EXERCISE DATA section start
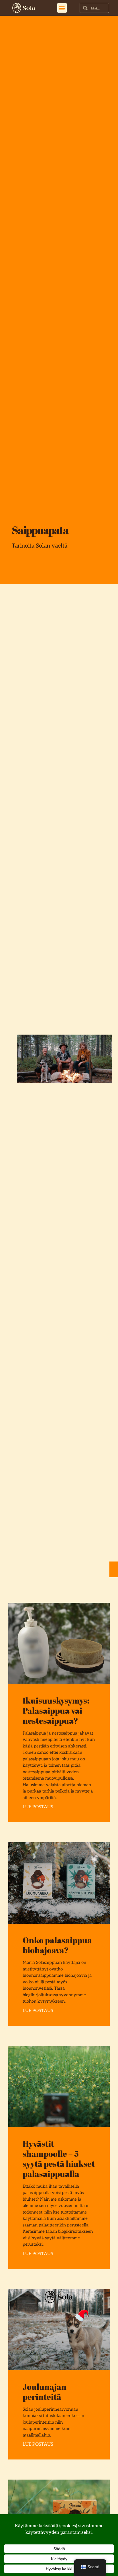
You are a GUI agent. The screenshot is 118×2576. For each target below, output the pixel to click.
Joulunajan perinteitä (44, 2391)
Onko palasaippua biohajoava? (57, 1945)
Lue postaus (38, 1807)
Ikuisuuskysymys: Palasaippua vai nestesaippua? (56, 1710)
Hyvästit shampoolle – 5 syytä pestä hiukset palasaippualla (59, 2158)
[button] (62, 8)
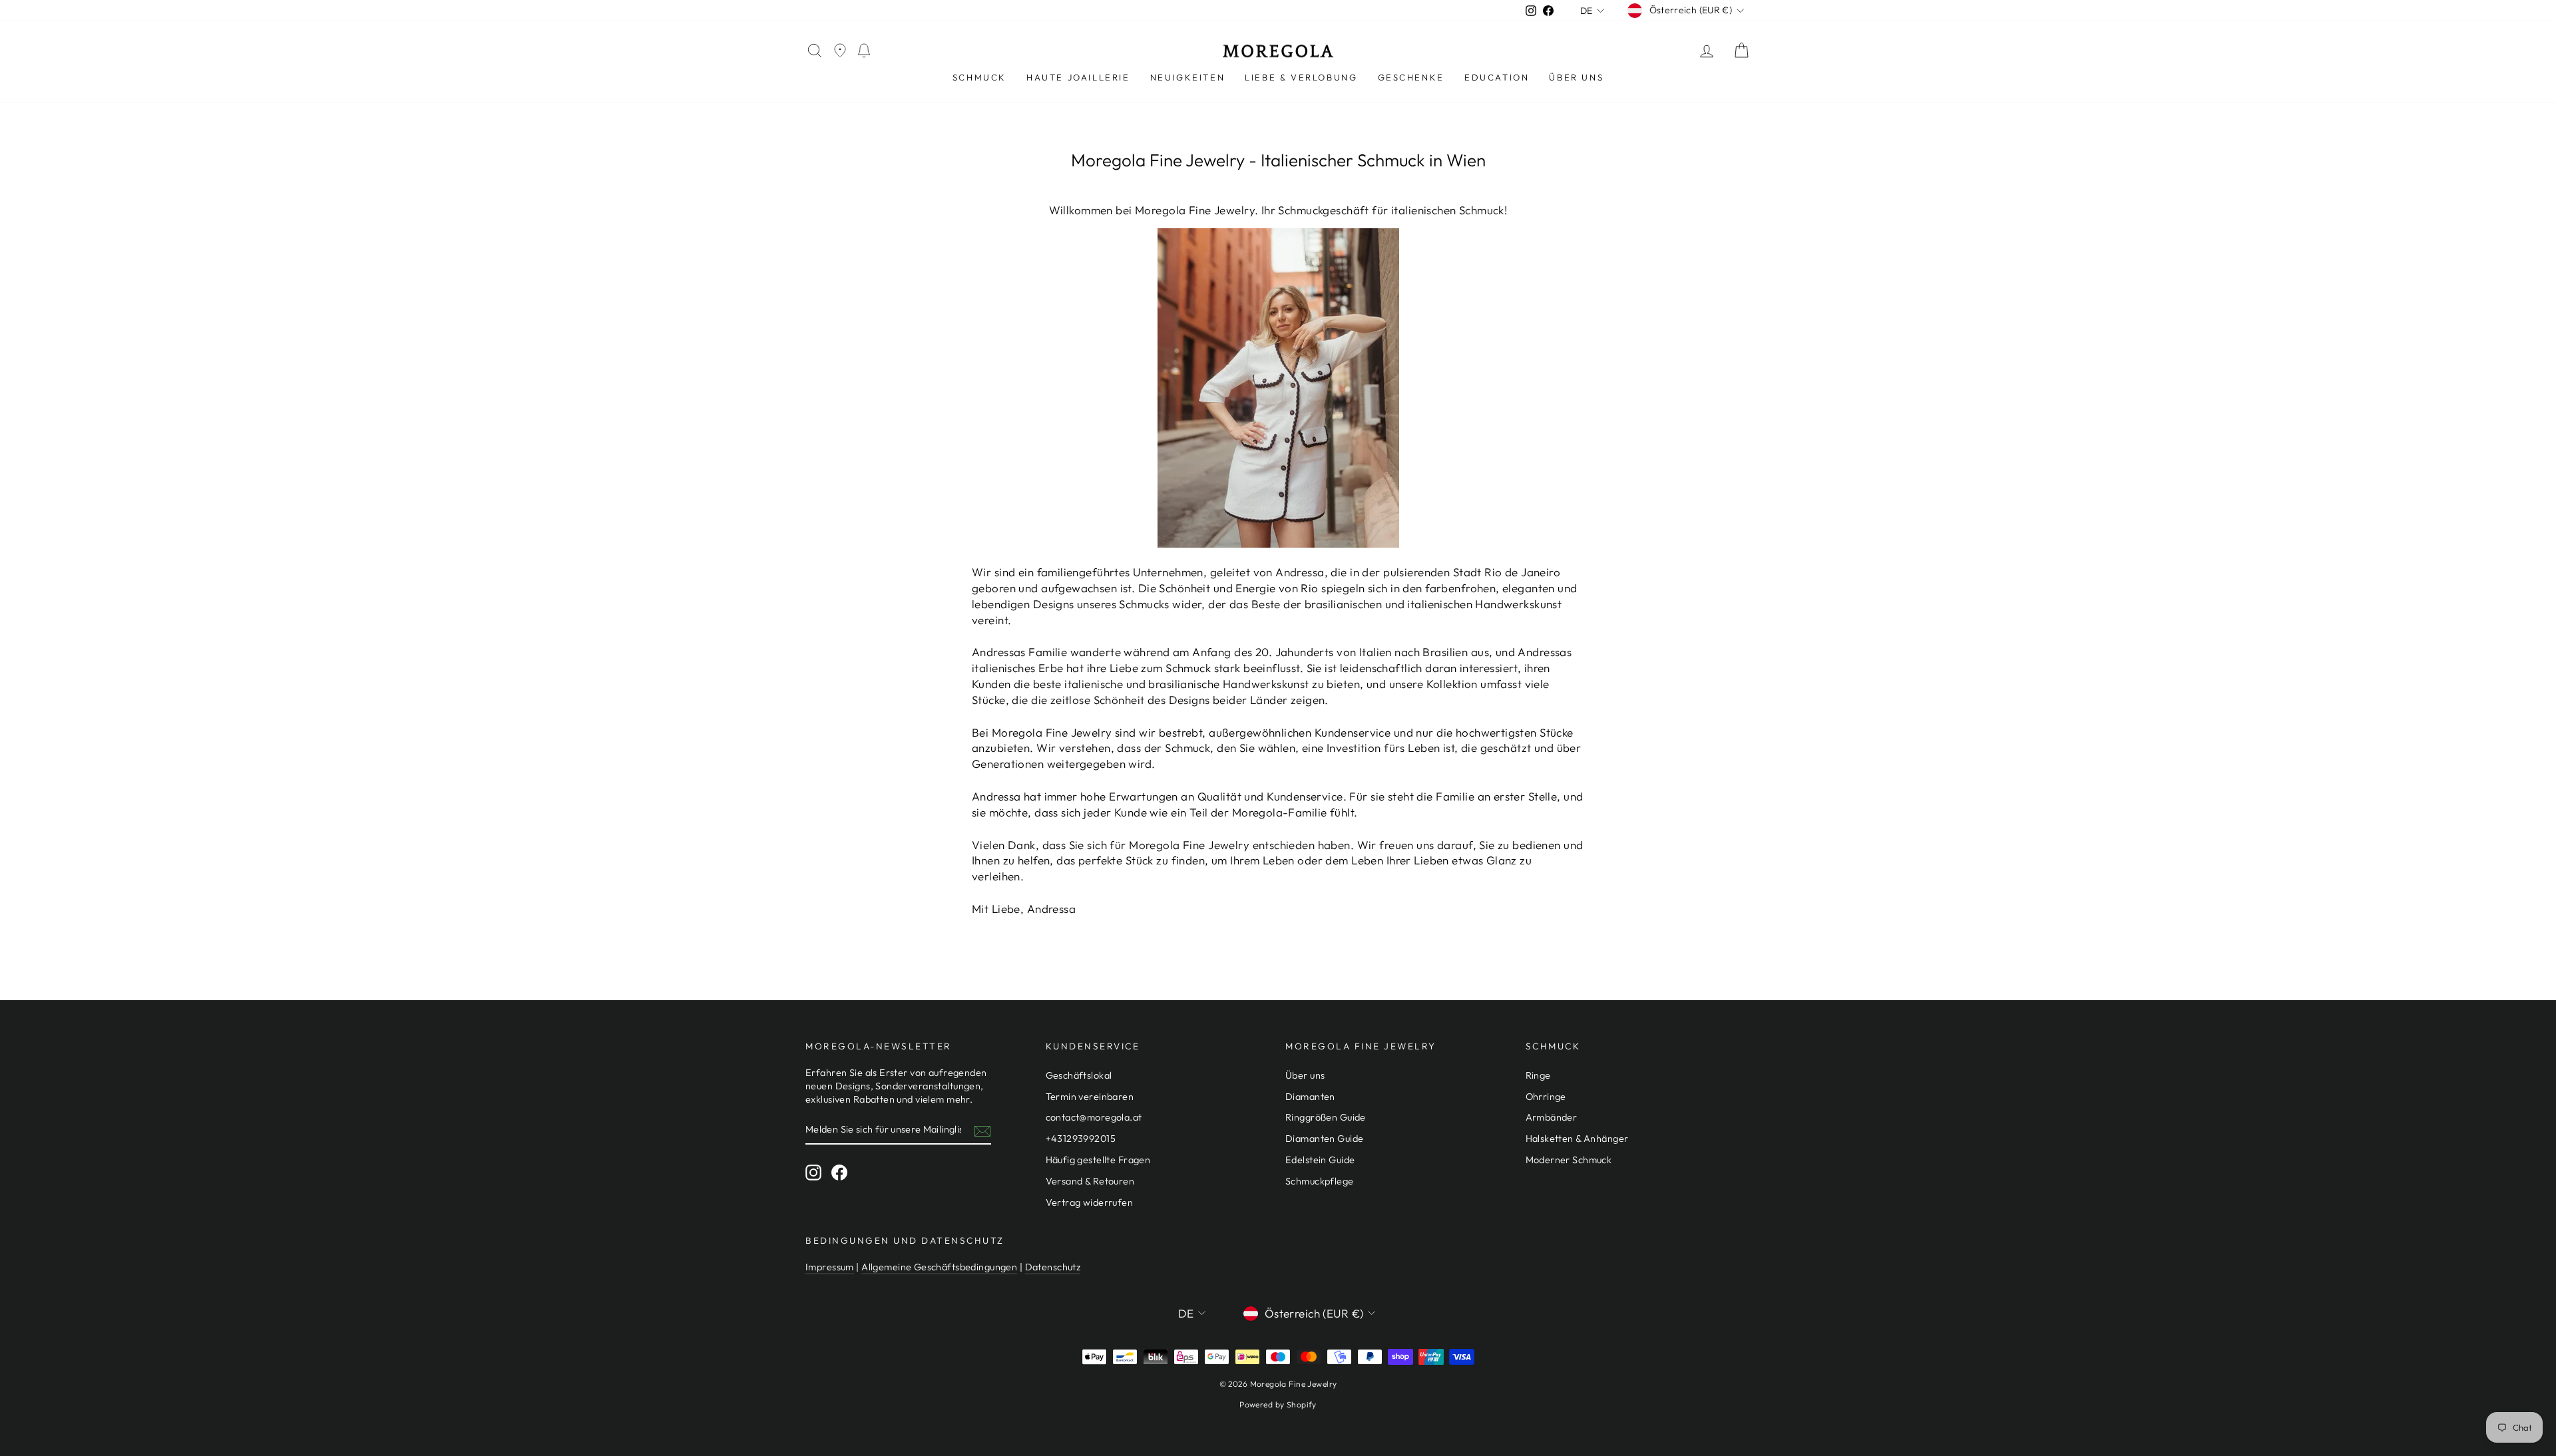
EXERCISE DATA section end
Nothing but the lines from the line containing "Joulunajan perinteitä (44, 2391)" through the last line of the records above should be written out, exactly and without the pictures.

**REPLY TO THE TASK**:
Joulunajan perinteitä (44, 2391)
Onko palasaippua biohajoava? (57, 1945)
Lue postaus (38, 1807)
Ikuisuuskysymys: Palasaippua vai nestesaippua? (56, 1710)
Hyvästit shampoolle – 5 syytä pestä hiukset palasaippualla (59, 2158)
[button] (62, 8)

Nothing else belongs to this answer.